La sublime sintesi è un regalo del caso, è l’armonia che ci deve essere.
(G. Parise)561
9.1 La forma breve
Se è vero che la visività risulta elemento distintivo per la pagina di reportage – come inviato, Parise si affida a uno sguardo il più possibile depurato da residui ideologici – proprio in Oriente tale categoria sembra arricchirsi di elementi stilistici e metodologici, svelando “l’evidenza poetica della realtà, colta nel suo semplice mostrarsi”562.
Nell’autunno 1980 Parise si reca in Giappone su invito dell’ambasciatore Boris Biancheri, e vi rimane per oltre un mese: gli articoli di corrispondenza appariranno sul “Corriere della Sera” dal gennaio 1981 al febbraio 1982, per essere poi pubblicati da Mondadori nel novembre del 1982 in un volume corredato di storie illustrate, fotografie e dipinti dal titolo L’eleganza è frigida. Parise ha già affinato, dalle esperienze precedenti, le sue capacità di reporter e i suoi strumenti (l’occhio, la mente, il cuore). Il viaggio inizia con una dichiarazione di poetica valida per l’opera parisiana nel suo insieme: i sensi sono “il primo e sempre più utile strumento di conoscenza”563; poi, tra essi, che pure rimangono molto vivi in tutto il testo, si distingue quello della vista.

======

## [Cosa si chiede]
• A. In base al brano su Parise, indica se ciascuna affermazione concorda con il testo, rispondendo sì o no e citando esattamente le parole decisive: (i) Parise rimase in Giappone meno di un mese; (ii) Parise andò in Giappone su invito dell'ambasciatore Boris Biancheri; (iii) gli articoli furono raccolti in volume da Mondadori nel novembre del 1982.
• B. Riscrivi dal brano su Parise il passo che inizia con le parole "Nell’autunno 1980 Parise" e termina dopo "quello della vista.", sostituendo "Giappone" con "Cina".

======

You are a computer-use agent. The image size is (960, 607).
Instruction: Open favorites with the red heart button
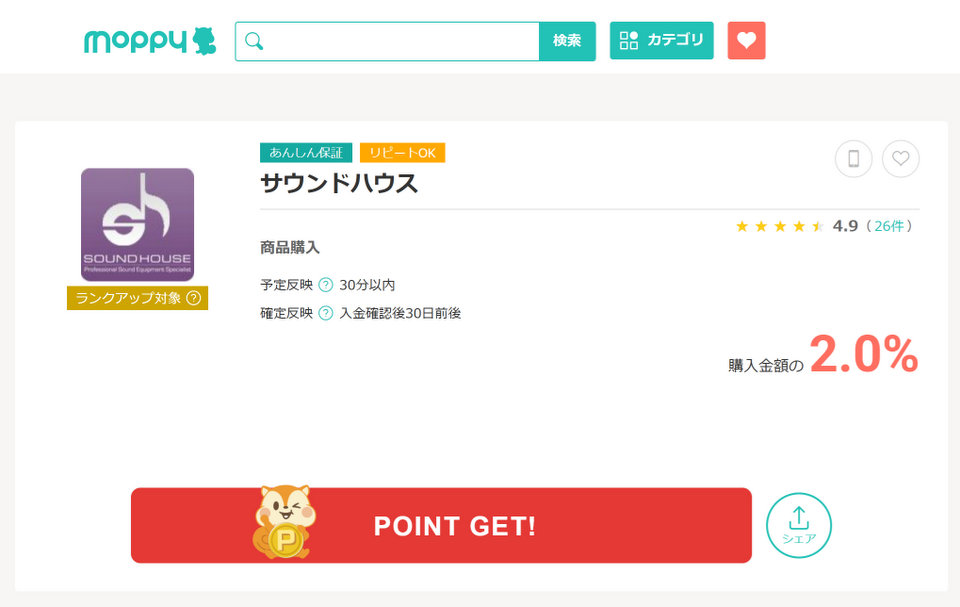pos(746,41)
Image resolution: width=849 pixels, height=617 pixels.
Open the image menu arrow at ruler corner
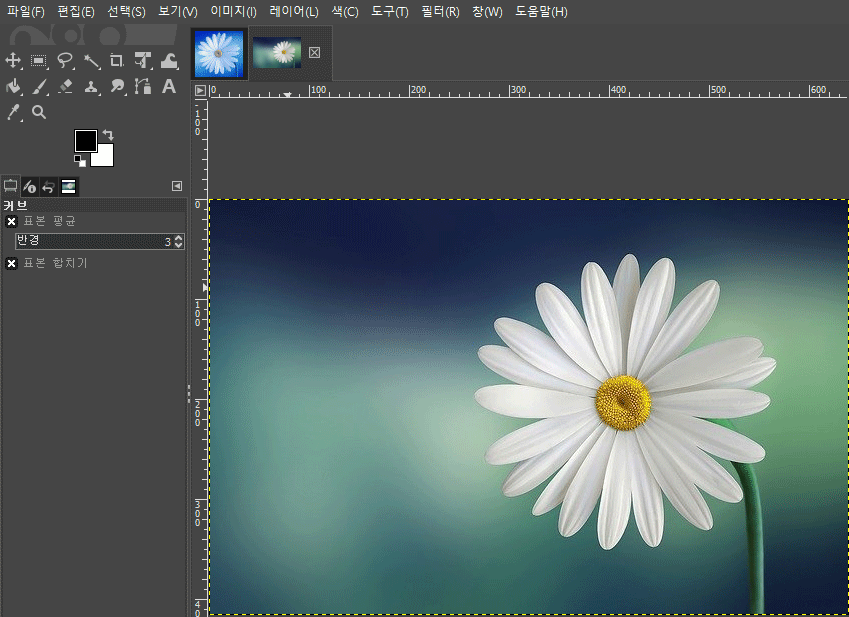click(200, 91)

======

## [Soluzioni dei compiti]
• A.
(i) No: "vi rimane per oltre un mese".
(ii) Sì: "su invito dell’ambasciatore Boris Biancheri".
(iii) Sì: "pubblicati da Mondadori nel novembre del 1982".

• B.
Nell’autunno 1980 Parise si reca in Cina su invito dell’ambasciatore Boris Biancheri, e vi rimane per oltre un mese: gli articoli di corrispondenza appariranno sul “Corriere della Sera” dal gennaio 1981 al febbraio 1982, per essere poi pubblicati da Mondadori nel novembre del 1982 in un volume corredato di storie illustrate, fotografie e dipinti dal titolo L’eleganza è frigida. Parise ha già affinato, dalle esperienze precedenti, le sue capacità di reporter e i suoi strumenti (l’occhio, la mente, il cuore). Il viaggio inizia con una dichiarazione di poetica valida per l’opera parisiana nel suo insieme: i sensi sono “il primo e sempre più utile strumento di conoscenza”563; poi, tra essi, che pure rimangono molto vivi in tutto il testo, si distingue quello della vista.